Fuel Poverty in Wales
The UK and Welsh Assembly Government have a legal duty under the UK’s 2000 warm Homes and Energy Conservation Act to do everything reasonably practicable to eliminate fuel poverty. The average household energy bills have increased by 33 per cent in the last year, exceeding £1,200 per annum and twice the average bill five years ago. High energy prices in Wales are compounded by poor housing stock quality, high incidence or low income and poverty in addition to households’ lack of access to gas mains.
Nearly a quarter of households in Wales experience fuel poverty, resulting in 320,000 households having to spend 10 per cent or more of their income on energy to heat their homes adequately. This may result in a choice between heating and powering their homes as well as eating properly. In Wales, householders pay 5 per cent more for their electricity than the rest of the UK with 50,547 households in debt to electricity suppliers and 46,588 in debt to gas suppliers.

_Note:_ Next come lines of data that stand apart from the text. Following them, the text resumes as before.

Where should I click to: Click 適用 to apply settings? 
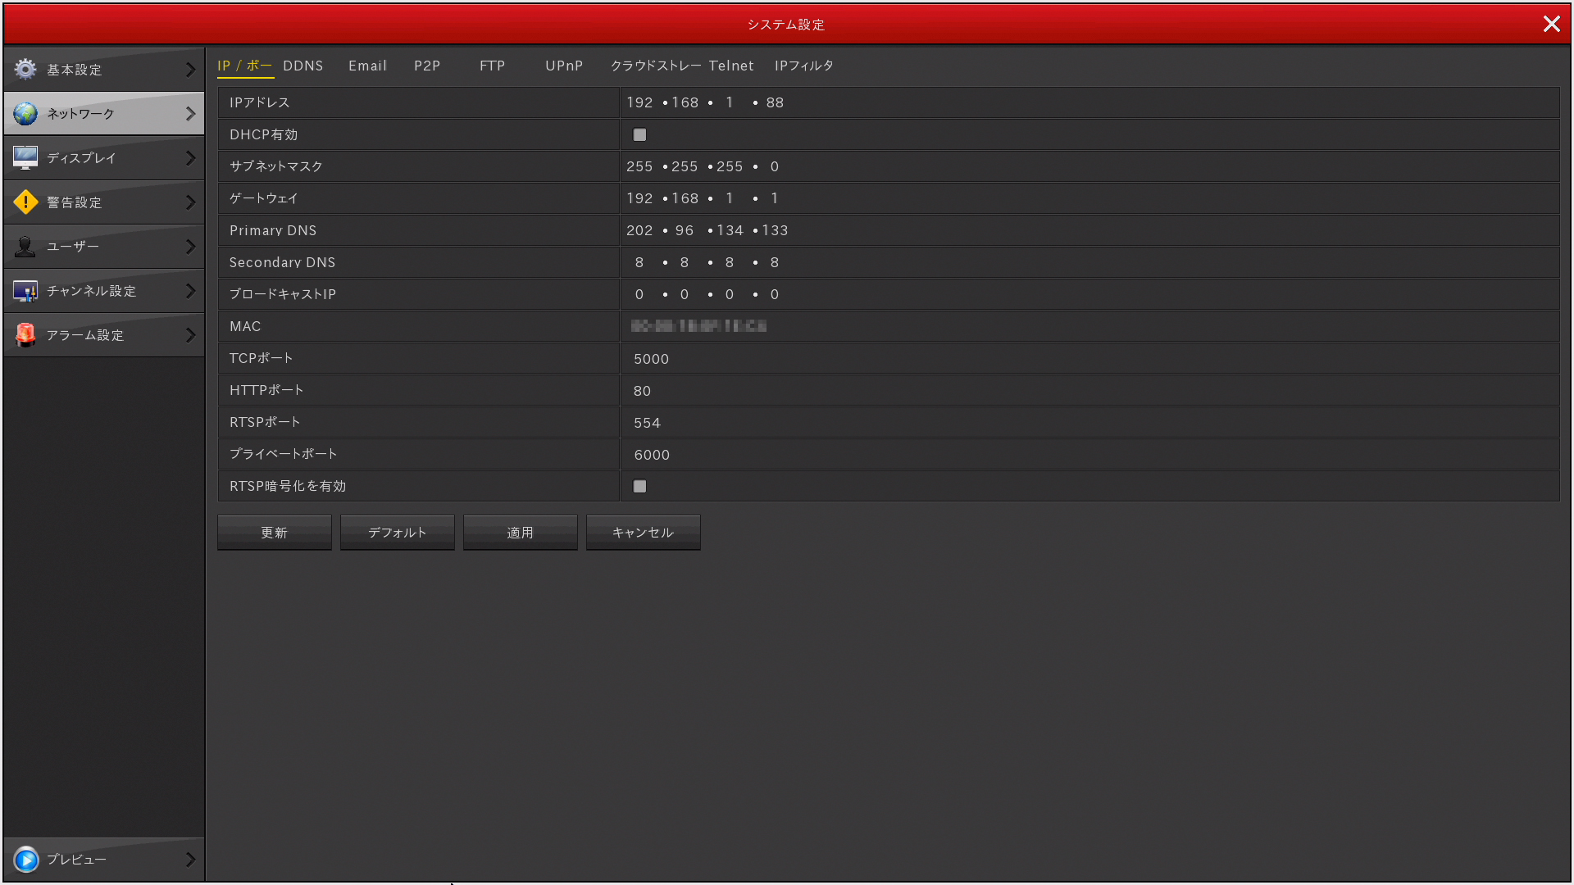[x=521, y=532]
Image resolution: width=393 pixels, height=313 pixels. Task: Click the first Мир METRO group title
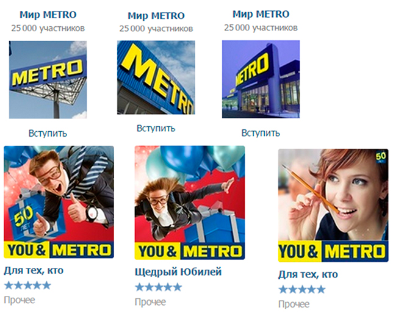coord(48,15)
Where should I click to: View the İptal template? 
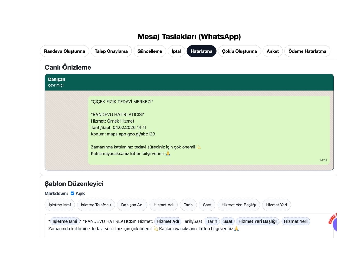point(176,51)
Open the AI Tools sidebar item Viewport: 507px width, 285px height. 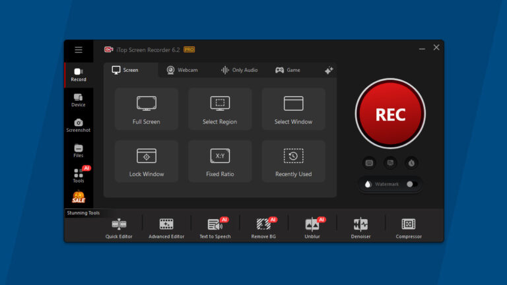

The impact of fuel poverty goes beyond financial consequences. Living in fuel poverty can affect people’s health, increasing the risk of common ailments such as colds, flu and respiratory infections including bronchitis. This has resulted in excess of 1500 winter deaths per year in Wales, with older people particularly susceptible. There are indirect effects; stress in children and adults and long-term depression and anxiety, social exclusion, health and life chances of families and individuals and educational attainment. Moreover there are broader economic implications for education, employment and health services in Wales.
The Welsh Assembly Government has legally binding targets to eliminate fuel poverty among vulnerable households by 2010, in all social housing by 2012 and every household by 2018. With an increase in energy prices, the Welsh Assembly Government is unlikely to meets its target for tackling fuel poverty amongst the vulnerable by 2010. Therefore, to ensure that the Welsh Assembly Government gets back on track, key stakeholders have come together to develop a fuel poverty charter to highlight the urgent action that needs to be taken to bring households out of fuel poverty. We believe that no one in Wales should have to live in a cold home.